As FDA assesses the potential impact of sequestration (see the Alliance's new chart with our preliminary analysis), one particularly troubling aspect is maintaining existing personnel levels.
As the Alliance often points out, over 80% of the agency’s budget is devoted to people costs (salary, benefits, office space/rent, training, travel, information technology, etc.). An 8.2% cut in the FDA budget will be hard to absorb without reduced staffing levels or imposing furlough days.

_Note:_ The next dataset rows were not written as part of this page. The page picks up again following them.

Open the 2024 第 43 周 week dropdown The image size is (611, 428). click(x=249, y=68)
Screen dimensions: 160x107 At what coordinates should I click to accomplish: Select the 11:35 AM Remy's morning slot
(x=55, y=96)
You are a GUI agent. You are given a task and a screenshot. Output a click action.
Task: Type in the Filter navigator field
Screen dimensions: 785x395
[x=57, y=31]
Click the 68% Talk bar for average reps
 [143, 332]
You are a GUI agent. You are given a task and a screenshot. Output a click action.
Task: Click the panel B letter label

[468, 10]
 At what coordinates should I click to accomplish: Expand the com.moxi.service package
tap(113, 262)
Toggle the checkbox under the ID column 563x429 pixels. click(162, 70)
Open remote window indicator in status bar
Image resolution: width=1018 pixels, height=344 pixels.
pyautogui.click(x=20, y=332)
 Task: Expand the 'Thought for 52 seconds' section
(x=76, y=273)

Congress certainly understands that it has created this predicament for federal agencies. The current sequester is based on both new and older budget laws. One of the latter explicitly states in the conference report (H.Rept. 99-433): “The conferees urge program managers to employ all other options available to them in order to achieve savings required under a sequestration order and resort to personnel furloughs only if other methods prove insufficient.”

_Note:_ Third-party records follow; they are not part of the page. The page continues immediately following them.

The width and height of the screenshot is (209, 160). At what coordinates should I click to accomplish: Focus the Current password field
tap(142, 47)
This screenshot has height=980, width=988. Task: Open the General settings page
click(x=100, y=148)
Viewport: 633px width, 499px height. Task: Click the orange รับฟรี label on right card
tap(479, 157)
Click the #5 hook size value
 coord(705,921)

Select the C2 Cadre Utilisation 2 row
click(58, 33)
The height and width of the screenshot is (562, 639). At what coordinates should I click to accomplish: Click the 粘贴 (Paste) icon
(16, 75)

Compared to agencies with higher personnel costs, grant-making agencies (such as NIH) have more options to avoid lay-offs. For those more like FDA, there is talk of occasional agency furlough days to absorb cuts (e.g., “flight-less Fridays” caused by cuts affecting air traffic controllers; “trial-less Tuesdays” to offset cuts to the federal judicial system). These are technically possible, although it would play havoc with the economy.For those with 24/7 responsibilities, like the FBI and US Marshalls, it is hard to see how that would actually work. Nor would it work for agencies like USDA’s Food Safety Inspection Service, which operates on a “man in the plant” basis (i.e., if an inspector is not present, a meat-packing or slaughter house has to close).
FDA is caught in its own unique blend of these problems. Field inspectors are not caught in a “man in the plant” situation, but the pressure to perform more inspections is coming straight from Congress. The lack of FDA inspectors in major shipping ports (because of lay-offs or furloughs) would quickly create a backlog. Not good for safe food, drugs, and devices for Americans ... and definitely not good for American industry and the economy.

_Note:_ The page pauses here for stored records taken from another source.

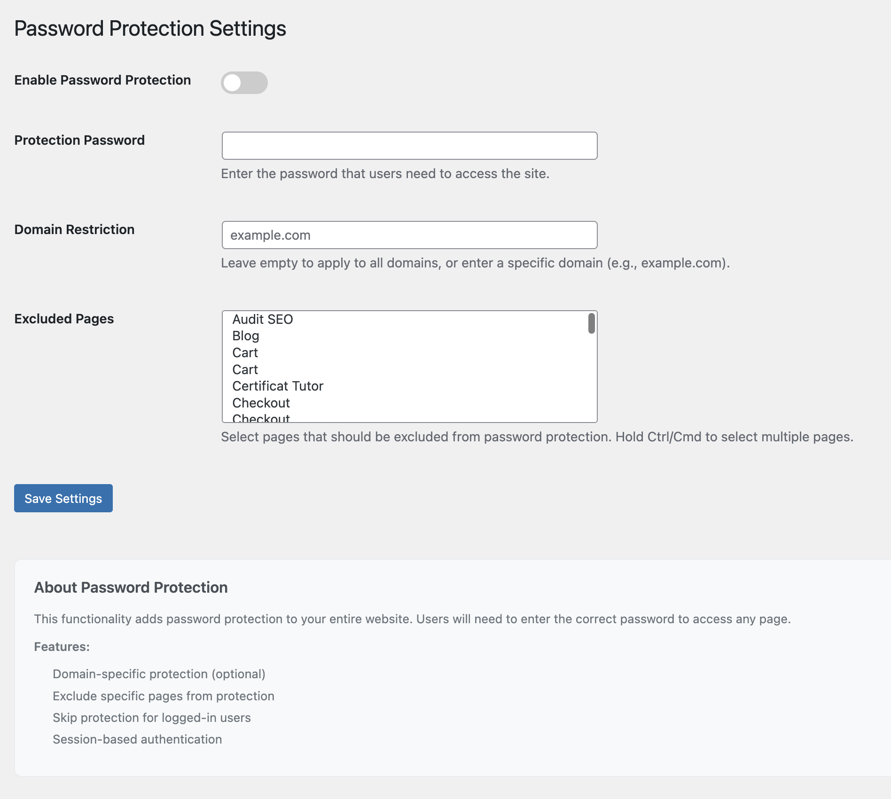This screenshot has height=799, width=891.
Task: Click the Excluded Pages list scrollbar thumb
Action: coord(591,323)
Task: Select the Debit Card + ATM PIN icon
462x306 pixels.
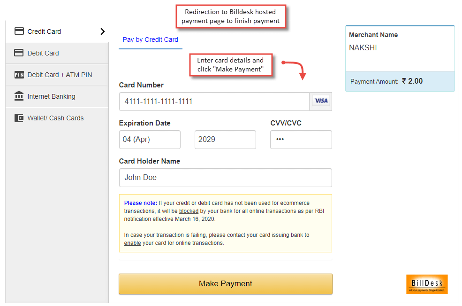Action: coord(19,74)
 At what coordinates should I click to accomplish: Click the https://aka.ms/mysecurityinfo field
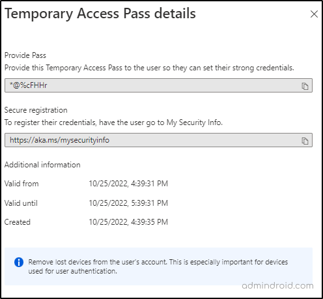coord(158,140)
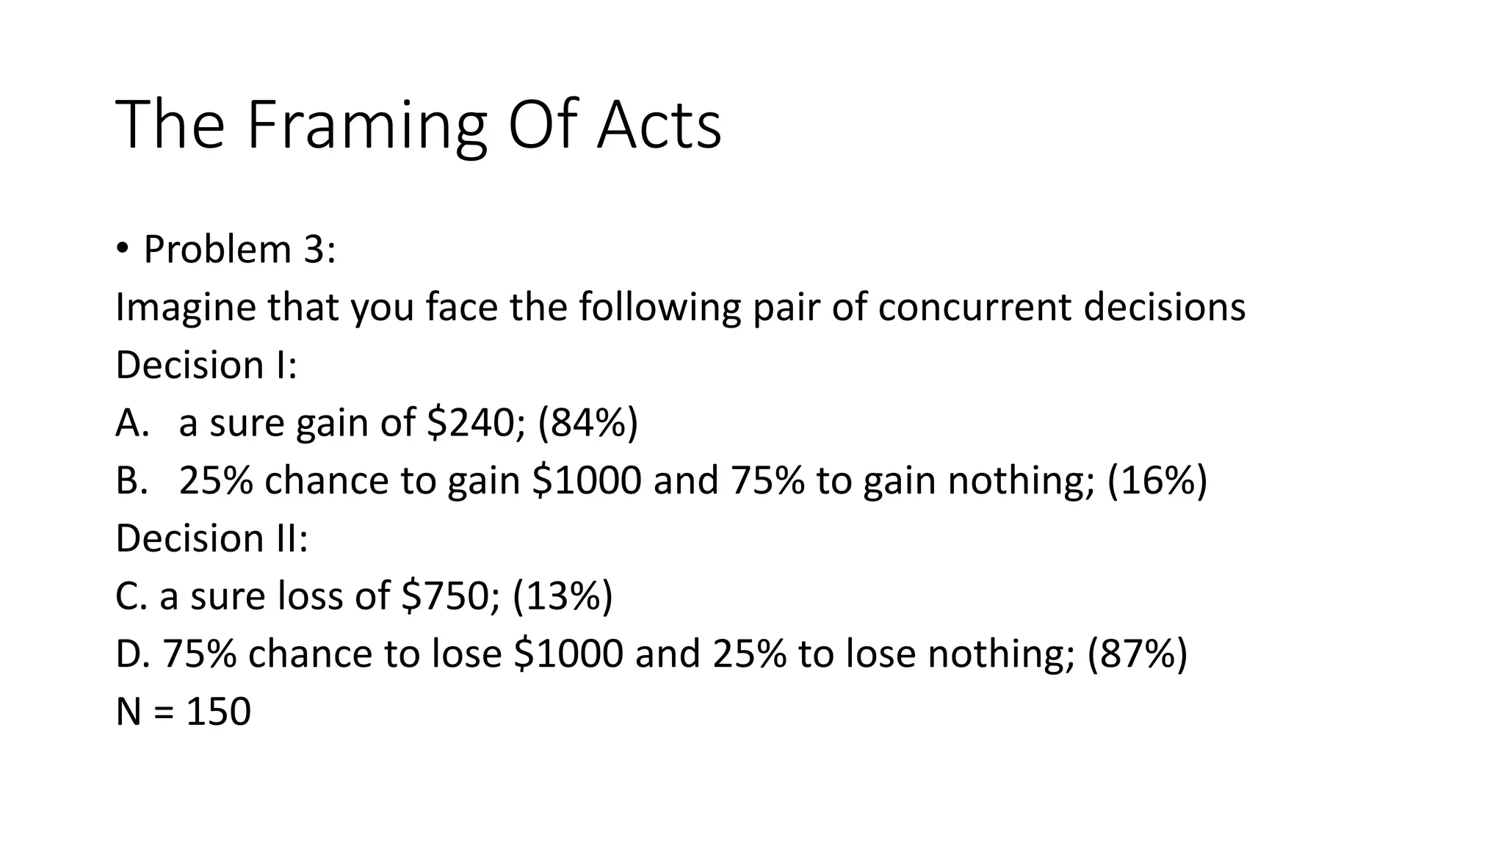Select the 'Decision II:' heading
The image size is (1504, 846).
point(212,538)
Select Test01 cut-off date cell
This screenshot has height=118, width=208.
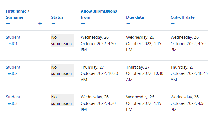(x=188, y=43)
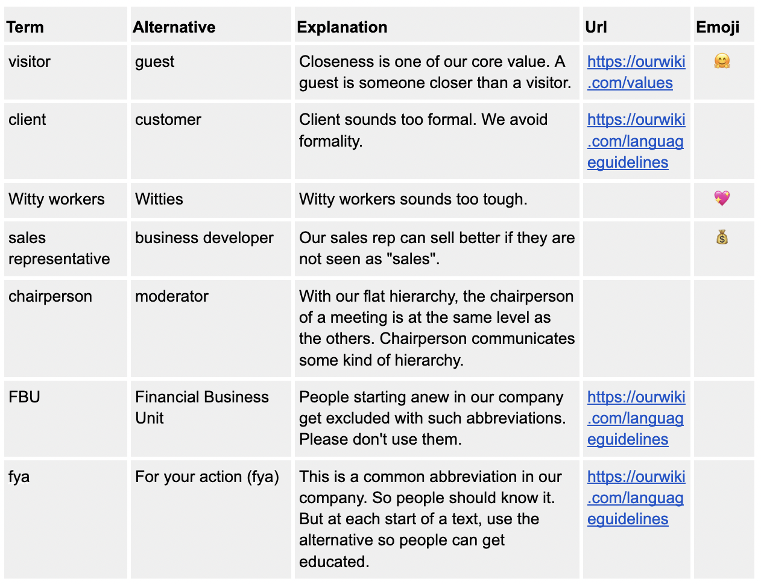This screenshot has height=584, width=761.
Task: Open the language guidelines link in fya row
Action: 636,498
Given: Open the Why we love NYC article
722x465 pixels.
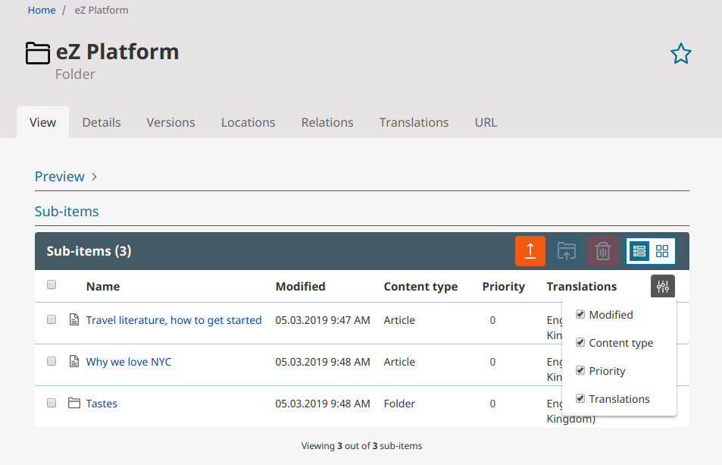Looking at the screenshot, I should click(x=129, y=362).
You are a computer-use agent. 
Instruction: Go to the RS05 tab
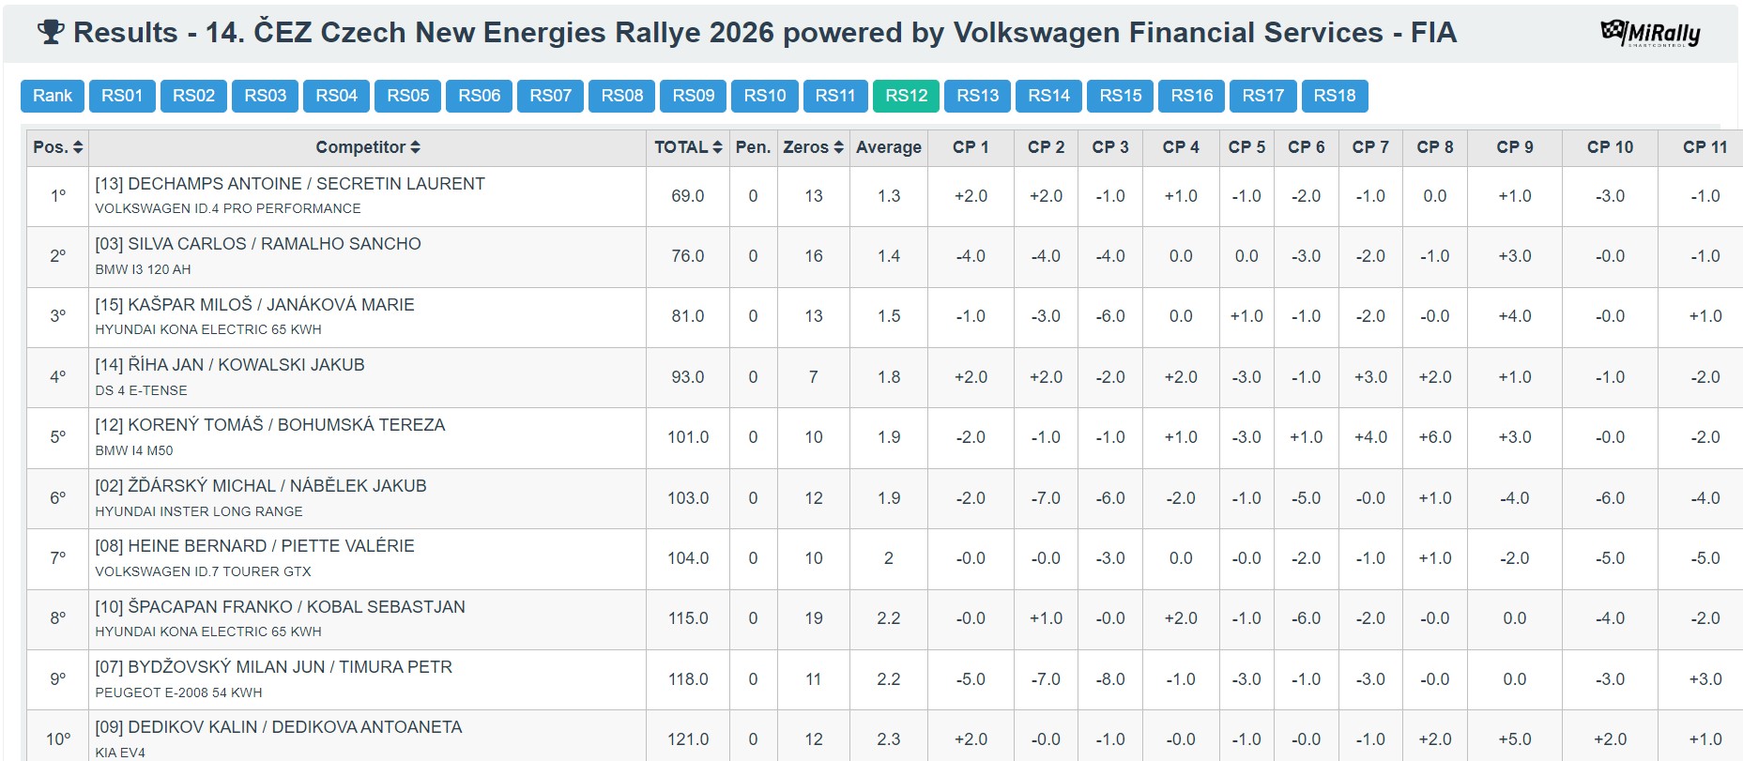pos(407,96)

An alternative would be to concentrate furloughs or lay-offs in the product centers. This would mean slower product approvals, delays in producing industry guidances, and curtailment of important initiatives like regulatory science, nanotechnology, diagnostics, etc. This would be bad for patients and consumers, bad for industry, and bad for the economy.
So to the general and severe consequences FDA would incur under sequestration, one must also add: if furloughs or lay-offs become necessary, who will be getting the work done and how much slower and less safe will the outcomes be?